Im Jahr 2015 wählte ein Austrian Airlines-Pilot eine gefährliche Route, um den Flughafen Lugano-Agno TI anzufliegen. Erst jetzt wird bekannt, wie haarscharf dabei eine Katastrophe verhindert wurde.

Gegenüber dem österreichischen "Kurier" packt ein Pilot der Austrian Airlines aus. Er berichtete von einer Beinahe-Katastrophe bei einem Anflug auf den Flughafen Lugano-Agno. Das Vorkommnis ereignete sich bereits am 13. Oktober 2015.

Eine mit 59 Menschen besetzte Maschine flog im Einsatz für die Swiss von Zürich nach Lugano. Während des Landeanflugs meldete sich das Bodenannäherungs-Warnsystem GPWS. Ein Pilot, der sich gemäss Bericht, als Passagier an Bord befand, hörte die Warnsignale aus dem Cockpit: "Hochziehen!" Daraufhin sei der Flieger dermassen in die Höhe gerissen worden, dass er ihn zehn Sekunden nahezu 1'000 Meter Höhe erreicht habe. 

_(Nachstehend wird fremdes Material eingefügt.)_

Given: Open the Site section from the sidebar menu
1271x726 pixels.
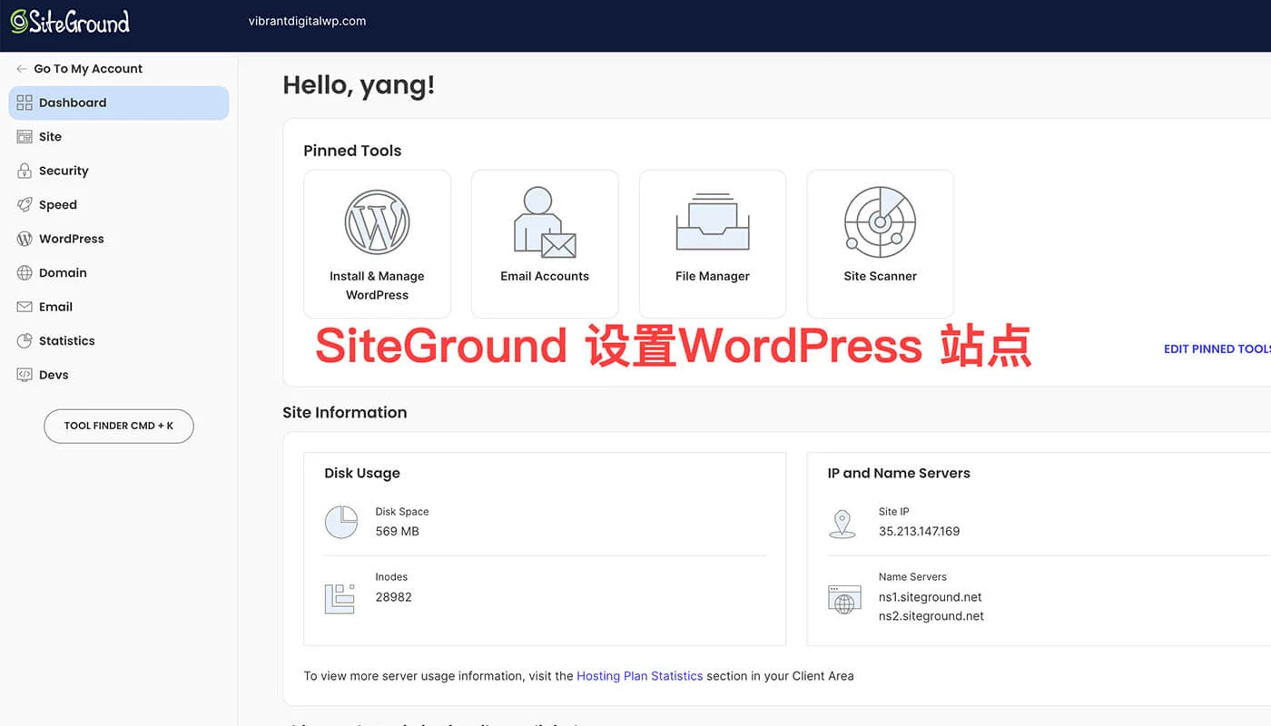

Video: Ab Minute 4.58 sind die Warnrufe zu hören.

Doch warum das halsbrecherische Manöver? Wegen der Bergkuppe Collina D'Oro! An ihr wäre die Dash-8 um ein Haar zertrümmert worden. Radaraufzeichnungen, die dem "Aviation Herald" vorliegen, sollen zeigen, dass ein Unglück wirklich unmittelbar bevor gestanden sei.

Zudem steht die Frage im Raum, ob es dem Piloten überhaupt erlaubt war, die gewählte Route zu fliegen. Von der Schweizerischen Sicherheitsuntersuchungsstelle (SUST) wurde der Vorfall als schwerwiegend eingestuft. Eine Untersuchung wurde eröffnet.

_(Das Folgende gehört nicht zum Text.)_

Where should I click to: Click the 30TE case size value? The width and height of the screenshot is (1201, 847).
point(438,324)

Austrian Airlines: Bericht unter Verschluss gehalten

Bei Austrian Airlines wurde der Anflug unter "Missed Approach" (missglückte Landung) verbucht. "Das wahre Ausmass des schweren Vorfalls wurde erst Monate später erkannt", erklärt Florian Reitz von der SUST gegenüber dem "Kurier".

Und es wird noch brisanter! Der Pilot, der am besagten Tag für den Anflug verantwortlich war, soll zwar vorübergehend vom Dienst suspendiert worden sein, sitze aber mittlerweile wieder im Cockpit. Die Austrian Airlines verweigerte eine detaillierte Berichterstattung. Ein Schriftstück zum Vorfall sei bisher weggeschlossen worden.

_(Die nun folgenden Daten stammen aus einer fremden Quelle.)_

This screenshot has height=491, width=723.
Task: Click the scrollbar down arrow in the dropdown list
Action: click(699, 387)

Anflüge bei Lugano gelten in Fliegerkreisen als besonders heikel

In Fliegerkreisen sind Landeanflüge bei Lugano bekannt. Sie gelten als besonders anspruchsvoll. Seit zwei Jahrzehnten ist die umstrittene Flugroute entlang der Kuppe Collina d'Oro ein viel diskutiertes Thema in Fachkreisen. Eine Zeit lang war der Bogenanflug an der besagten Passage sogar ganz verboten. Später ist er allerdings für kleinere Maschinen wieder gestattet worden.